EXERCISE AIM: Can you reproduce the Pathinettam Padi review word for word from "That said, the" to "love with him.", including both ends?

TEXT BLOCK:

Segment Open

Pathinettam Padi movie review: Loud, crowded high school drama leans too heavily on Mammootty, Prithviraj cameos
Director: Shanker Ramakrishnan
When Aashiq Abu packed Virus to the brim with stars, each one’s presence served to underline the significance of every single player, big or seemingly small, in Kerala’s battle against Nipah. Shanker Ramakrishnan’s Pathinettam Padi (18 Steps), also written as 18am Padi, is just a case study in showing off.
An array of newcomers are the primary players in this bloated, pretentious melodrama about drugs and gangs in Kerala schools. If the focus had remained on them, who knows, the effect may have been different. Instead the film is stuffed with respected character artistes in supporting parts, cameos by stars Arya and Unni Mukundan, and extended cameos by megastars Mammootty and Prithviraj Sukumaran. Arya and Mukundan do nothing for Pathinettam Padi though their scenes, like many others in the film, do scream out “look, we got him... and him... and her... and her also... and hey, him too.”
The action in Pathinettam Padi is set in two rival Thiruvananthapuram schools, one a private institution populated by upper-class kids, the other government-run and filled with students from less privileged families. The rich kids take drugs and make out with each other. The less moneyed set are bitter and angry. The class stereotyping apart, while class tensions among youth are a reality, the scale of violence among this lot – bus burning, constant bloodletting, even murder – defies believability.
That said, the early portions of the film do yield some slick action choreography in well-shot, well-edited fight sequences. One particular battle had me chewing my nails off in fright as a group of boys battled each other on a bus.
Of course it is about boys, boys and more boys. Women and girls serve no purpose in these schools other than to be pretty props in the background for men to fall in love with, assault or protect. Taking the cake in this respect is the under-utilisation of Ahaana Krishna who plays a teacher called Annie at the elite school. Just days after watching her Luca, which is currently running in theatres, it feels almost insulting to the gifted, charismatic Ms Krishna that her only role in Pathinettam Padi is to look glamorous and make a male teacher called Joy (Chandunath) look even better by falling in love with him.
By the time she enters the picture, in any case it is clear that this film is preoccupied with style over substance, and not one of its multiple characters is written in a way that makes them emotionally relatable – not even the men who get tons of screen time, reams of dialogues and are the primary movers and shakers of the plot. Joy, for instance, is supposed to be the cool dude of the faculty, and to drive that point home he is shown listening to Western music, has earphones plugged in while walking down the school’s corridor, has long hair, is a buddy to his students and acts in an English play, meaning, he is conceptualised as a certain stereotypical ‘type’, plus he delivers cool-dude-ish lines and has a cool-dude-ish swagger, but who this man is as a person never quite comes across.
In the foreground of the crowded storyline are Ashwin (played by Ashwin Gopinath) from the private school and Ayyappan (Akshay Radhakrishnan) from the government school. These artistes, and in fact all their young co-stars playing students, clearly have potential, but in the absence of good writing to back them, all I can remember of Ashwin and Ayyappan now are their poses and fisticuffs. And oh ya, Ashwin has a journalist sister played by National Award-winning actor Priyamani whose few-seconds-long appearance becomes another instance of a talented star being wasted in this distended film.

Segment Closed

EXTRACTED INFORMATION:
Segment Open

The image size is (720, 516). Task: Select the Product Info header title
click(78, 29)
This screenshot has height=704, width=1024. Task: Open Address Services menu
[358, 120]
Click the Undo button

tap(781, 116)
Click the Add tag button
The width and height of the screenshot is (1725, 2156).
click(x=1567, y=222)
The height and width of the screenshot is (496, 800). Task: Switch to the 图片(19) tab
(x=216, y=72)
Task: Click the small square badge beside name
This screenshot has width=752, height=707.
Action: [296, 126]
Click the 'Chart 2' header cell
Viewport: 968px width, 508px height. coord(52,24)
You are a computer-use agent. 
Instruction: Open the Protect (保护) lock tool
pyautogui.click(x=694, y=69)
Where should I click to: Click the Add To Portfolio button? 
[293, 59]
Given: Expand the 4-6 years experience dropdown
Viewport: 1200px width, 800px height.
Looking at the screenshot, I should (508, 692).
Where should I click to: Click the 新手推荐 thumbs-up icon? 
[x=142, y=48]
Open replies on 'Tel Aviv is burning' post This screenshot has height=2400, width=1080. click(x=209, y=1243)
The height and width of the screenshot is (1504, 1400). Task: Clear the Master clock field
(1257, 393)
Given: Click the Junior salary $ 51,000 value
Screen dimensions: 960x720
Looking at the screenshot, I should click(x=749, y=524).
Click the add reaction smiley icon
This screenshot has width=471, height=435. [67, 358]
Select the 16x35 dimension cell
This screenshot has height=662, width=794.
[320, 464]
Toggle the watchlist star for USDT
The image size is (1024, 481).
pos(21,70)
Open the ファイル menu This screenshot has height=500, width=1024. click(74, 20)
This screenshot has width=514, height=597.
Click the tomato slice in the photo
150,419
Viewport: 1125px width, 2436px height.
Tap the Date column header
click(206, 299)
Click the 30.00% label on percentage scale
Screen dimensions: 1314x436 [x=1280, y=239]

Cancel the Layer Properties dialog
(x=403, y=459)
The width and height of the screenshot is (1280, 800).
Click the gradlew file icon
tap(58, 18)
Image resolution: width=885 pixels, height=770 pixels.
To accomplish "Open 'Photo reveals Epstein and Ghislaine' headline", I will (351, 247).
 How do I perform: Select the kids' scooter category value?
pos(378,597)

Segment Closed

WRITTEN ANSWER:
That said, the early portions of the film do yield some slick action choreography in well-shot, well-edited fight sequences. One particular battle had me chewing my nails off in fright as a group of boys battled each other on a bus.
Of course it is about boys, boys and more boys. Women and girls serve no purpose in these schools other than to be pretty props in the background for men to fall in love with, assault or protect. Taking the cake in this respect is the under-utilisation of Ahaana Krishna who plays a teacher called Annie at the elite school. Just days after watching her Luca, which is currently running in theatres, it feels almost insulting to the gifted, charismatic Ms Krishna that her only role in Pathinettam Padi is to look glamorous and make a male teacher called Joy (Chandunath) look even better by falling in love with him.